Consider the `GiftBox` class, representing a box containing a `TeddyBear`. ___What changes would you need to make to this class so that it contains a `Husky` instead of a `TeddyBear`? What about if it contained a `String` instead?___
You should notice that the only difference between `TeddyGiftBox` and `HuskyGiftBox` and `StringGiftBox` would be the **variable type** of the contents. So rather than needing to duplicate work and write the same code for every different type of gift we might want to give... we can use **generics**.
Generics let us specify a data type (e.g., what is currently `TeddyBear` or `String`) as a _variable_, which is set when we instantiate the class using the angle brackets (e.g., `new GiftBox<TeddyBear>()` would create an object of the class with that type variable set to be `TeddyBear`).
We specify generics by declaring the data type variable in the class declaration:
```java
public class GiftBox<T> {...}
```
(`T` is a common variable name, short for "Type". Other options include `E` for Elements in lists, `K` for Keys and `V` for Values in maps).

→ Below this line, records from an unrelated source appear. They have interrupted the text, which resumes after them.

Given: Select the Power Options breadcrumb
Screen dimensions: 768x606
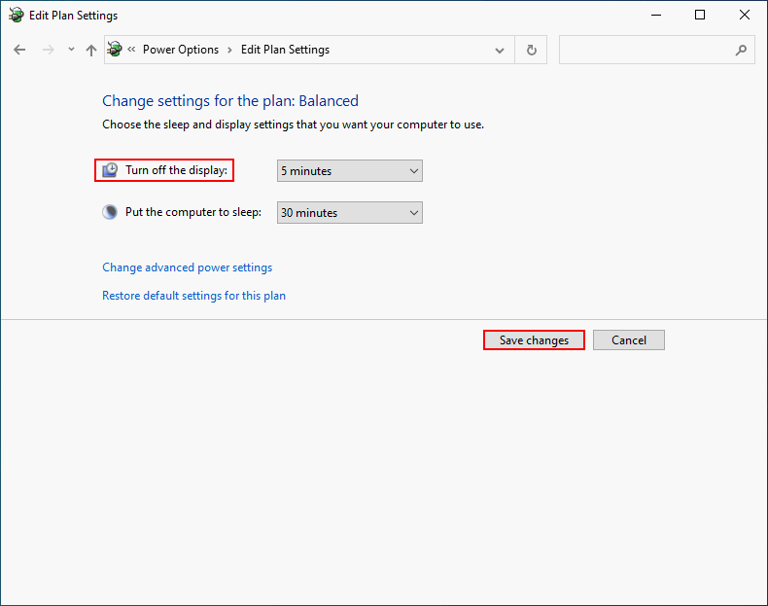Looking at the screenshot, I should point(180,50).
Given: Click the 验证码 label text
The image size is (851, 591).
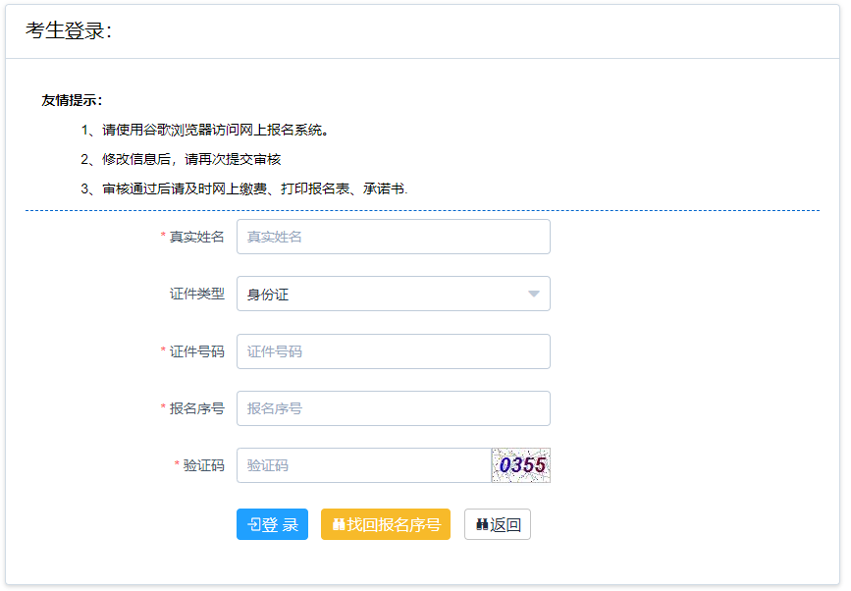Looking at the screenshot, I should 203,465.
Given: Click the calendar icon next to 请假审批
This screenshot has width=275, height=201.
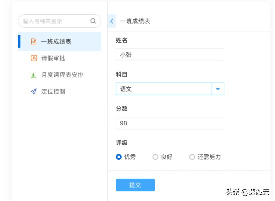Looking at the screenshot, I should pyautogui.click(x=33, y=58).
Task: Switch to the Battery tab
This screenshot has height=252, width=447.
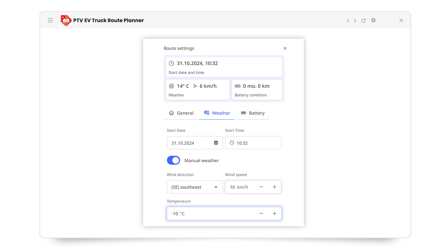Action: [253, 113]

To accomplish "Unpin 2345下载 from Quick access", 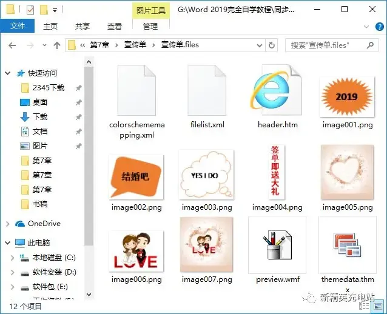I will [x=78, y=87].
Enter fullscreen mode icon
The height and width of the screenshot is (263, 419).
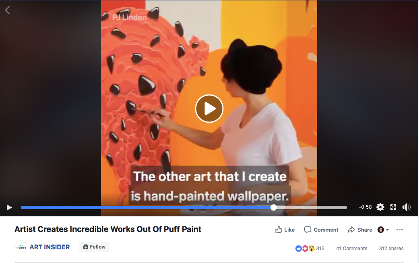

And then everywhere you would have put a datatype (e.g., `TeddyBear`), you can just put the `T` variable instead. This will be replace by an _actual_ type **at compile time**.
- Warning: _always_ use single-letter variable names for generic types! If you try to name it something like `String` (e.g., `public class GiftBox<String>`), then Java will interpret the word `String` to be that variable type, rather than referring to the `java.lang.String` class. This a lot like declaring a variable `int Dog = 448`, and then calling `Dog.createPuppies()`.
___Practice: Try to make the `GiftBox` class generic and instantiate a new `GiftBox<Husky>`___
## Nested Classes
One last piece: we've been putting _attributes_ and _methods_ into classes... but we can also define additional _classes_ inside a class! These are called [**nested** or **inner classes**](https://docs.oracle.com/javase/tutorial/java/javaOO/nested.html).
We'll often nest "helper classes" inside a bigger class: for example, you may have put a `Node` class inside a `LinkedList` class:
```java
public class LinkedList {
//nested class
public class Node {
private int data;
public Node(int data) {
this.data = data;
}
}
private Node start;
public LinkedList() {
this.start = new Node(448);
}
}
```
Or maybe we want to define a `Smell` class inside the `Dog` class to represent different smells, allowing us to talk about different `Dog.Smell` objects. (And of course, the `Dog.Smell` class would implement the `Sniffable` interface...)
Nested classes we define are usually `static`: meaning they belong to the _class_ not to object instances of that class. This means that there is only one copy of that nested blueprint class in memory; it's the equivalent to putting the class in a separate file, but nesting lets us keep them in the same place and provides a "namespacing" function (e.g., `Dog.Smell` rather than just `Smell`).
Non-static nested classes (or **inner classes**) on the other hand are defined for each object. This is important only if the behavior of that class is going to depend on the object in which it lives. This is a subtle point that we'll see as we provide inner classes required by the Android framework.